Наверно, сейчас, попав в такое положение, я "покаялась" бы. Скорее всего. Ведь "я и сам теперь не тот, что прежде: неподкупный, гордый, чистый, злой". А тогда я была именно такая: неподкупная, гордая, чистая, злая. Никакие силы не могли меня заставить принять участие в начавшейся кампании "раскаяний" и "признаний ошибок".
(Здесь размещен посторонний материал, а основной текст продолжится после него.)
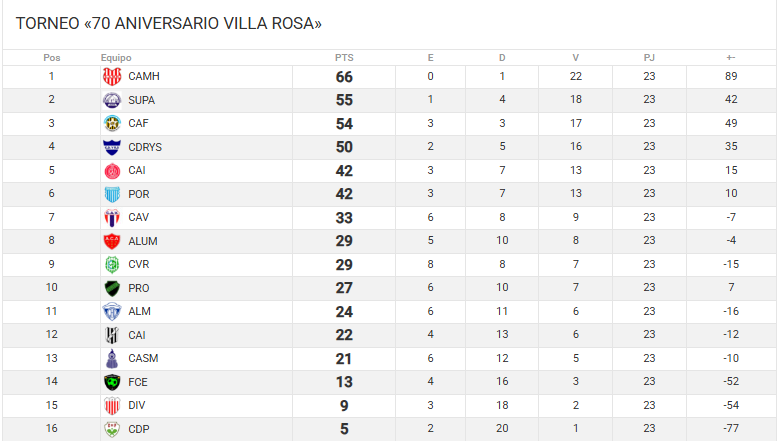Click the DIV red striped crest
The height and width of the screenshot is (442, 780).
pos(112,406)
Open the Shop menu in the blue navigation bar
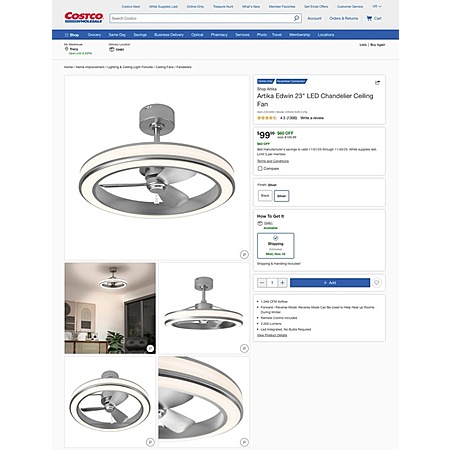This screenshot has height=450, width=450. click(x=72, y=35)
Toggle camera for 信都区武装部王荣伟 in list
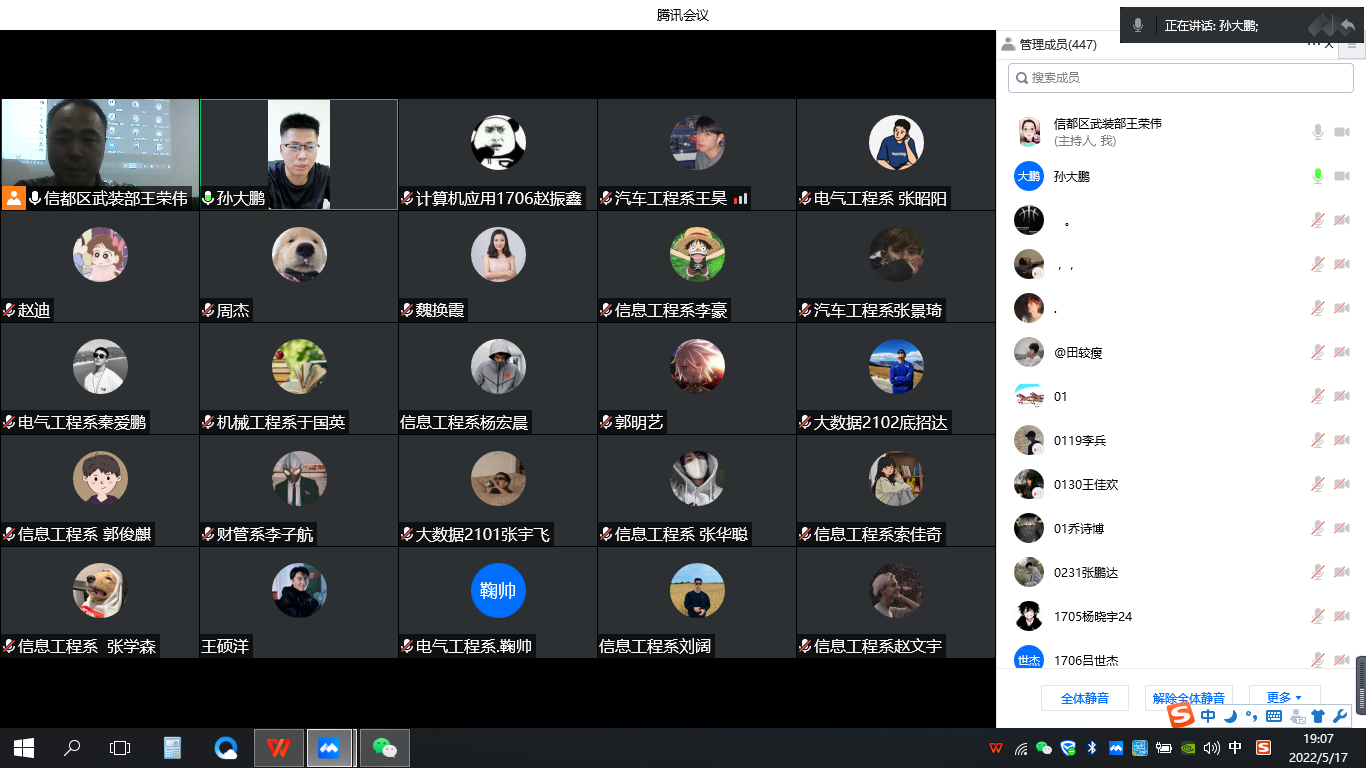Screen dimensions: 1366x768 1342,132
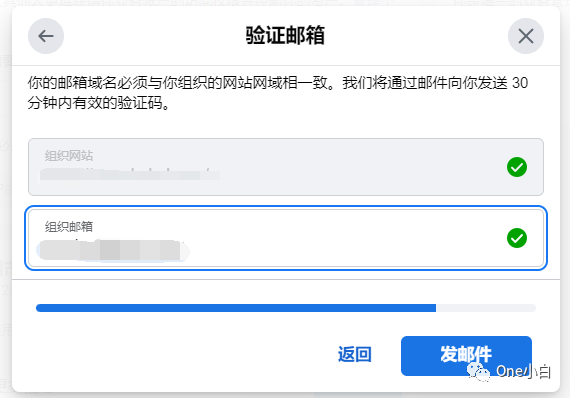Go back using the left arrow icon

(46, 36)
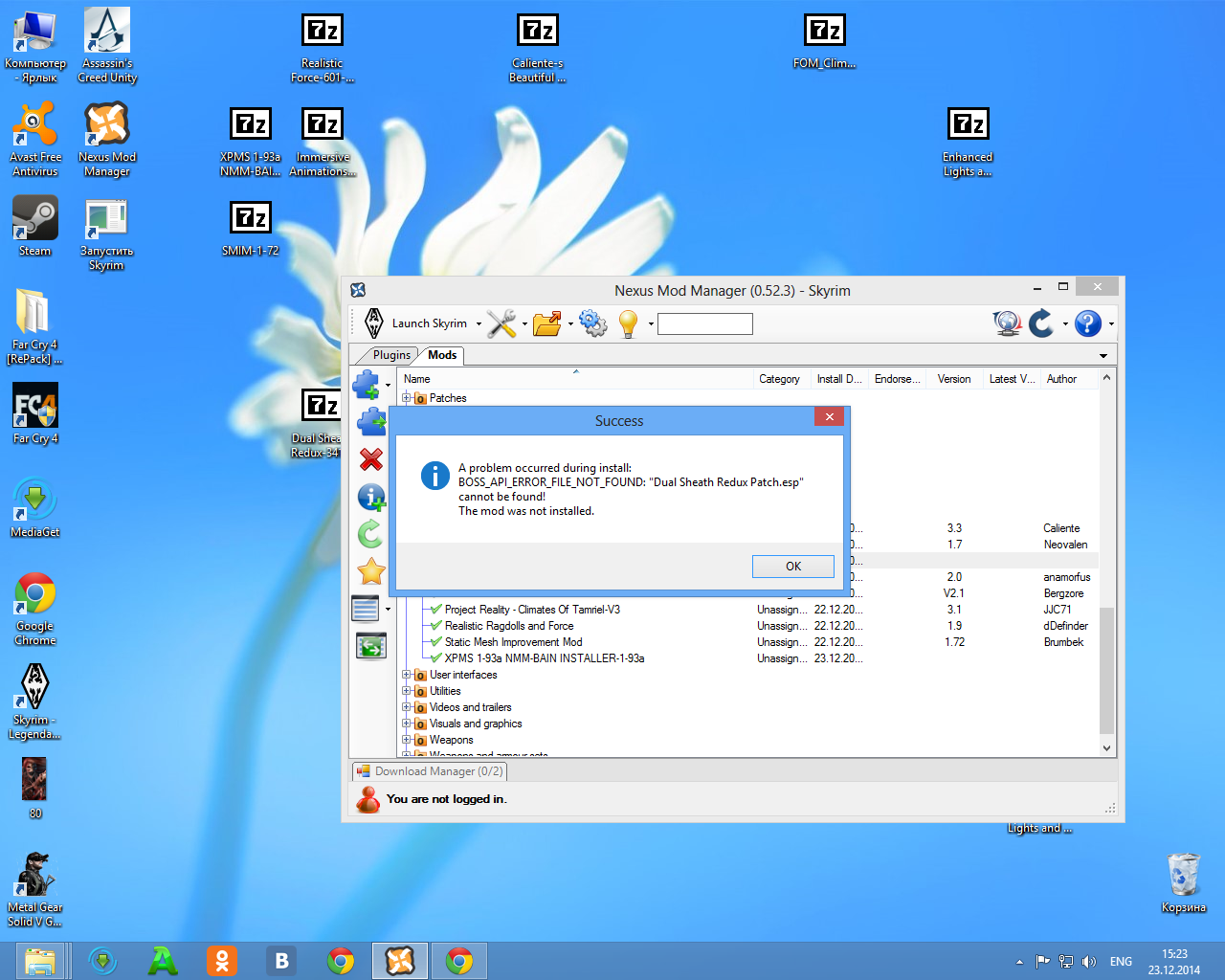The image size is (1225, 980).
Task: Click the blue question mark help icon
Action: pos(1087,323)
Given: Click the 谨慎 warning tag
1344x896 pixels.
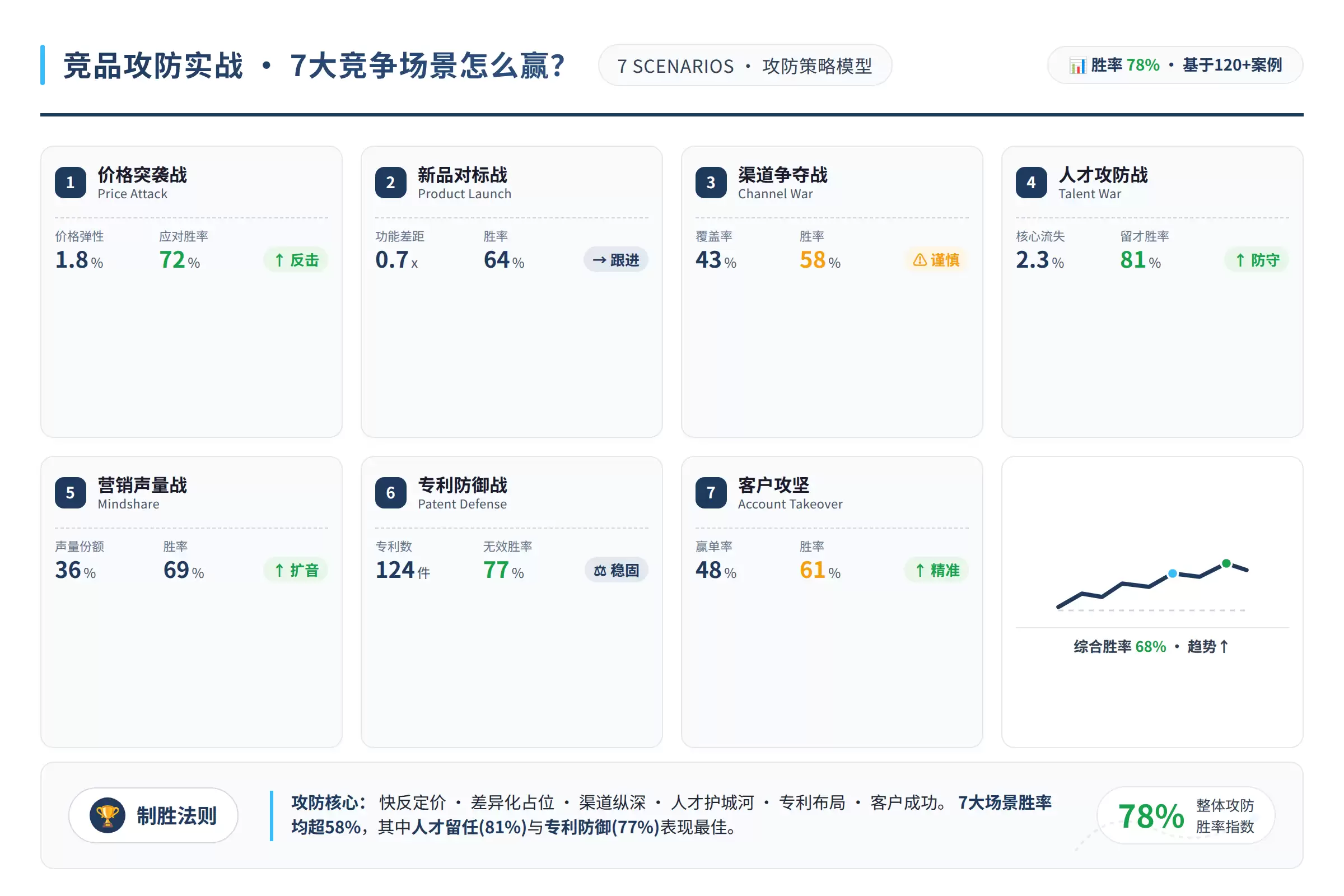Looking at the screenshot, I should [x=936, y=260].
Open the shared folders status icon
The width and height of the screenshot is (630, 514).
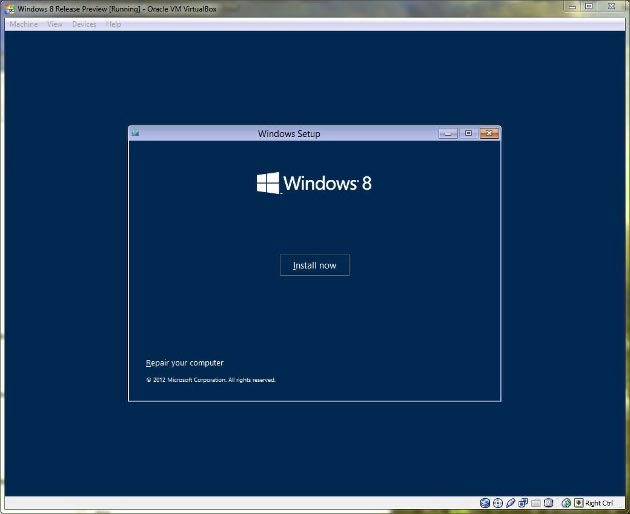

Большие многолюдные залы и аудитории превратились в исповедальни. Несмотря на то что отпущения грехов давались очень туго (наоборот, чаще всего покаянные выступления признавались "недостаточными"), все же поток "раскаяний" ширился с каждым днем. На любом собрании было свое дежурное блюдо. Каялись в неправильном понимании теории перманентной революции и в воздержании при голосовании оппозиционной платформы в 1923 году. В "отрыжке" великодержавного шовинизма и в недооценке второго пятилетнего плана. В знакомстве с какими-то грешниками и в увлечении театром Мейерхольда.
Бия себя кулаками в грудь, "виновные" вопили о том, что они "проявили политическую близорукость", "потеряли бдительность", "пошли на примиренчество с сомнительными элементами", "лили воду на мельницу", "проявляли гнилой либерализм".
И еще много-много таких формул звучало под сводами общественных помещений. Печать тоже наводнилась раскаянными статьями. Самый неприкрытый заячий страх водил перьями многих "теоретиков". С каждым днем возрастали роль и значение органов НКВД.
Редакционное партсобрание вынесло мне выговор "за притупление политической бдительности". Особенно настаивал на этом редактор Коган, сменивший в это время Красного. Он произнес против меня настоящую прокурорскую речь, в которой я фигурировала как "потенциальная единомышленница Эльвова".
Через некоторое время обнаружилось, что сам Коган имел оппозиционное прошлое, а его жена была личным секретарем Смилги и принимала участие в известных "проводах Смилги" в Москве при отъезде Смилги в ссылку. Чтобы отвлечь внимание от себя, Коган проявлял страшное рвение в "разоблачении" других коммунистов, в том числе и таких политически неопытных людей, как я. В конце 1936 года Коган, переведенный к тому времени в Ярославль, бросился под поезд, не в силах больше переносить ожидания ареста.
Немного поднялось мое настроение в связи с тем, что секретарь райкома партии оказался таким же "непонятливым", как я. Когда мой выговор поступил по моей апелляции на бюро райкома, он удивился:
— За что же ей выговор? Ведь Эльвова знали все. Ему доверяли обком и горком. Или за то, что по одной улице с ним ходила?